2015 ISAKOS Biennial Congress Paper #106
Preservation of Remnant Tissue Improves Knee Stability after Anterior Cruciate Ligament Reconstruction in Sheep
Tsuneari Takahashi, MD, PhD, Maebashi, Gunma JAPAN
Eiji Kondo, MD, PhD, Sapporo, Hokkaido JAPAN
Yasuyuki Kawaguchi, MD, PhD, Ikoma, Nara JAPAN
Jun Onodera, MD, PhD, Sapporo, Hokkaido JAPAN
Norimasa Iwasaki, MD, PhD, Sapporo, Hokkaido JAPAN
Kazunori Yasuda, MD, PhD, Prof., Sapporo, Hokkaido JAPAN
Department of Sports Medicine and Joint Surgery, Hokkaido University Graduate School of Medicine, Sapporo, Hokkaido, JAPAN
FDA Status Not Applicable
Summary: This laboratory study demonstrated that a ligament remnant tissue coverage significantly improved the anterior-posterior translation, the initial stiffness of the hysteresis loop, and the recovery of mechanoreceptors at 12 weeks after hamstring ACL reconstruction in sheep model.
It is known the ACL-injured knee frequently has a ligament remnant tissue , in which mechanoreceptors and subsynovial vessels are found [2,3]. Therefore, there is a strong possibility preservation of the ACL remnant tissue may be able to restore the proprioceptive function and vascularization of the graft after ACL reconstruction. Recently, several investigators have developed ACL reconstruction with remnant tissue preservation [4,5]. However, no basic studies have shown any biological and biomechanical evidence about the utility of the remnant preservation in ACL reconstruction. We have hypothesized graft coverage by the remnant tissue may significantly improve the knee stability after ACL reconstruction. The purpose of this study was to test this hypothesis.
Forty mature sheep were randomly divided into 2 groups of 20 animals each. In each animal, the right knee underwent ACL reconstruction using the semitendinosus tendon autograft. In Group I, the ACL was completely resected before ACL reconstruction. In Group II, the ACL was transected at the mid-substance. Then, the graft was introduced through the tibial tunnel and the ligament tissue into the femoral tunnel. In each group, the graft was placed in bone tunnels, and fixed with an Endobutton (S&N) and a post-screw at 60° of knee flexion under the initial tension of 40N. Each 10 animals were sacrificed at 4 and 12 weeks after surgery. In each group, 14 knees were used for biomechanical evaluations, and the remaining 6 were used for histological and immunohistochemical evaluations. Statistical analyses were made using the Student’s t test.

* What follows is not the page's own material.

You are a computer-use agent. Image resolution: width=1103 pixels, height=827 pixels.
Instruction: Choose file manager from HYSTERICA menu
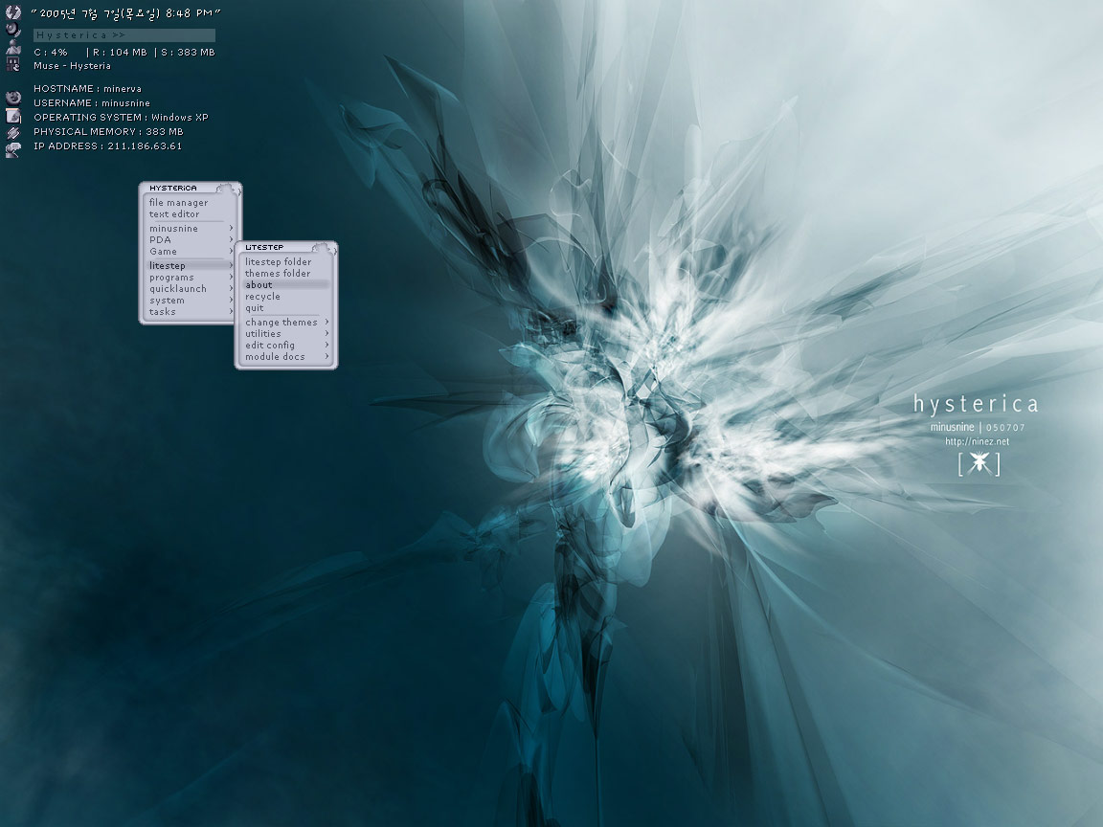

The cross-sectional area of the graft was significantly thicker in Group II (p=0.014) than in Group I at 12 weeks. Concerning the anterior-posterior (A-P) translation at 12 weeks, it did indicate significant differences between the groups at 30°, 60°, and 90° of flexion (p<0.002). The initial stiffness of the load-displacement hysteresis loop was significantly greater in Group II (p=0.032) than in Group I. In tensile testing, there were no significant differences in the maximum load and stiffness between the groups at 4 and 12 weeks. Histologically, a thin synovial tissue was covered around the graft in Group I at 4 and 12 weeks.
In Group II, a thick synovial tissue was covered at 12 weeks. The continuity between the remnant tissue and the graft was observed in Group II at 12 weeks. Morphologically, S100 positive Ruffini and Pacini mechanoreceptors were found in all graft of Group II at 4 and 12 weeks, while not identified in Group I. a smooth muscle actin positive blood vessels were found in the graft of both groups at 4 weeks. Vessels were stained thicker in Group II than in Group I without irregularity.
This study demonstrated a remnant tissue coverage significantly improved the A-P translation, the initial stiffness of the hysteresis loop, and the recovery of mechanoreceptors at 12 weeks after surgery. These results implied the sufficient remnant tissue coverage significantly enhances healing of the tendon graft after ACL reconstruction. We consider the sufficient remnant tissue coverage of the grafts may reduce elongation or failure of the grafts in the graft-remodeling phase, resulting in better knee stability. As to clinical relevance, preservation of the remnant tissues may be of potential benefit during ACL reconstruction, as some re-innervation and the recovery of proprioceptive potential may be possible, thus improving clinical outcomes.